Remote sensing petrology interpretation is a fundamental task in geological surveys, mineral exploration, and regional geological mapping. It is a highly knowledge-intensive task where experts need to integrate multiple clues such as visual and spectral information to infer rock types. Traditional methods can only handle simple classification and face challenges like large intra-class differences and small inter-class differences. In recent years, multimodal large models have brought opportunities, but there is a lack of benchmarks to comprehensively evaluate their geological semantic understanding capabilities. Existing general benchmarks are too simple and lack expert-level evaluation standards.

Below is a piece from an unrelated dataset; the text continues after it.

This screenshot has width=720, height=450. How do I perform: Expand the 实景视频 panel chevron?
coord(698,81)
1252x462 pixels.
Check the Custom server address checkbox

## LithoBench Benchmark Design: Multi-level Cognitive Architecture

LithoBench is a multi-level benchmark specifically designed to evaluate geological semantic understanding in remote sensing petrology interpretation. Its features include: Scale and diversity (10,000 expert-annotated instances, 12 representative rock categories); Comprehensive task types (4,000 multiple-choice questions + 6,000 open-ended questions); Five-level cognitive architecture (Identification and description, Comparative analysis, Mechanism explanation, Practical application, Comprehensive reasoning), which can accurately locate the boundary of model capabilities.

## Data Construction: Expert-participated Semi-automated Process

To ensure data validity, an expert-participated, knowledge-driven semi-automated construction process is adopted: Structured geological image description (professional geologists annotate key information such as rock type and texture); Multi-round quality review (at least two experts review independently, and a third arbitrator is introduced for disagreements); Difficulty grading (assign cognitive levels based on expert evaluation).

## Experimental Findings: Capability Limitations of Existing Models

Evaluation results of mainstream large vision-language models on LithoBench show: High-order reasoning is still a shortcoming (basic identification is acceptable, but mechanism explanation, application, and comprehensive reasoning are insufficient); Insufficient knowledge integration capability (poor performance in handling complex problems with multi-source information); Open-ended questions are more challenging (require correct answers + reasonable explanations).

## Significance and Outlook: Promoting Geological Semantic Understanding Research

LithoBench provides a standardized evaluation platform to help objectively assess the capabilities of existing models and point out development directions. It reveals the significant limitations of current multimodal models in handling deep domain knowledge tasks, suggesting that attention should be paid to deep knowledge integration and reasoning capability improvement. In the future, it is expected to become an important tool to promote geological semantic understanding research and help develop multimodal AI systems with expert-level geological knowledge.